When you reach the line containing "Where should I" in the records below, set it down exactly, together with every later line through the end, but not the pictures.

RECORDS SHOWN:
========
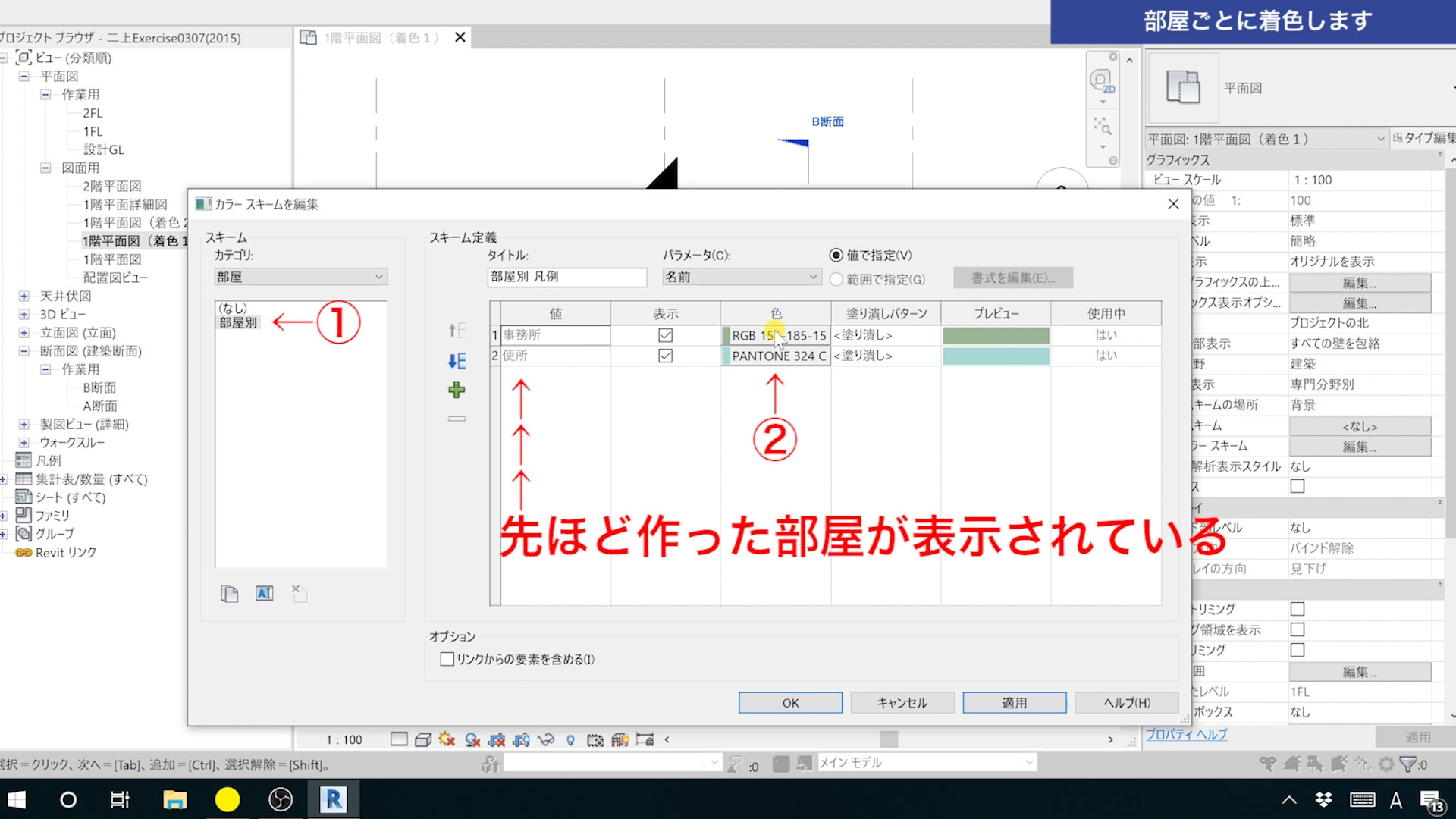Screen dimensions: 1456x819
Task: Select 範囲で指定 radio button
Action: 836,279
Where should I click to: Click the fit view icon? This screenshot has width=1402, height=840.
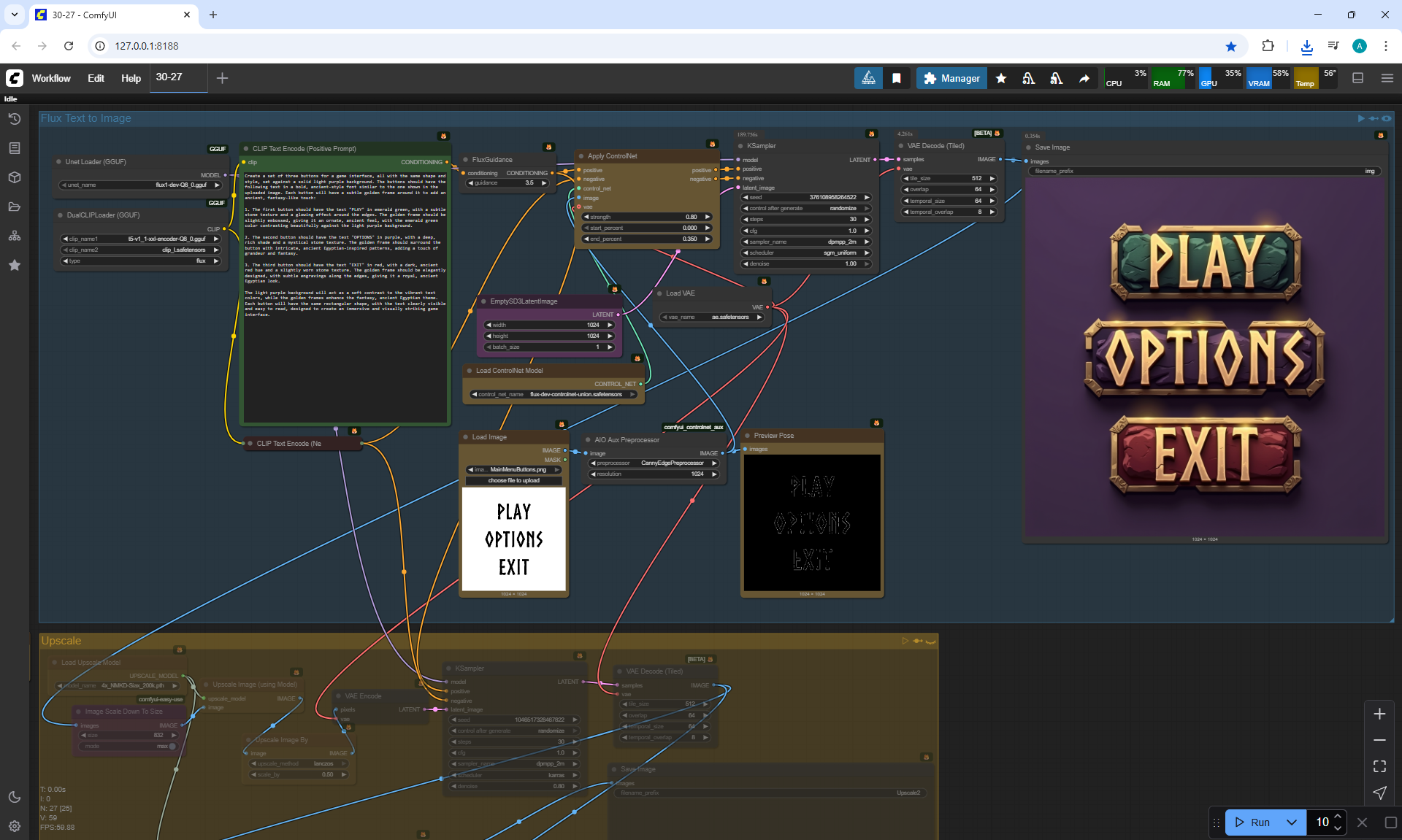pyautogui.click(x=1379, y=766)
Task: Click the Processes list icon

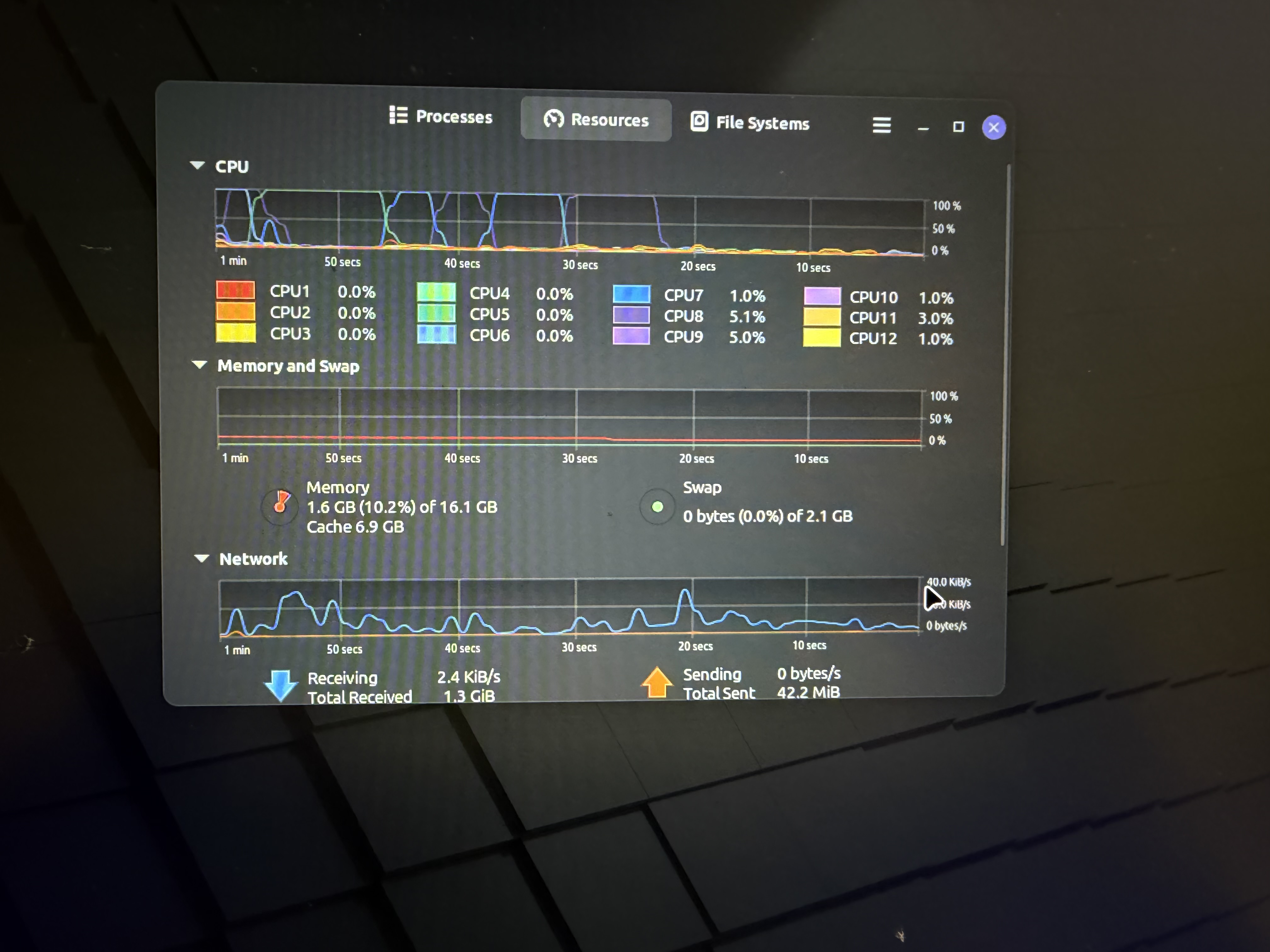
========
WRITTEN ANSWER:
Where should I click to: Click the fit view icon? This screenshot has width=1402, height=840.
pyautogui.click(x=1379, y=766)
Task: Click the Processes list icon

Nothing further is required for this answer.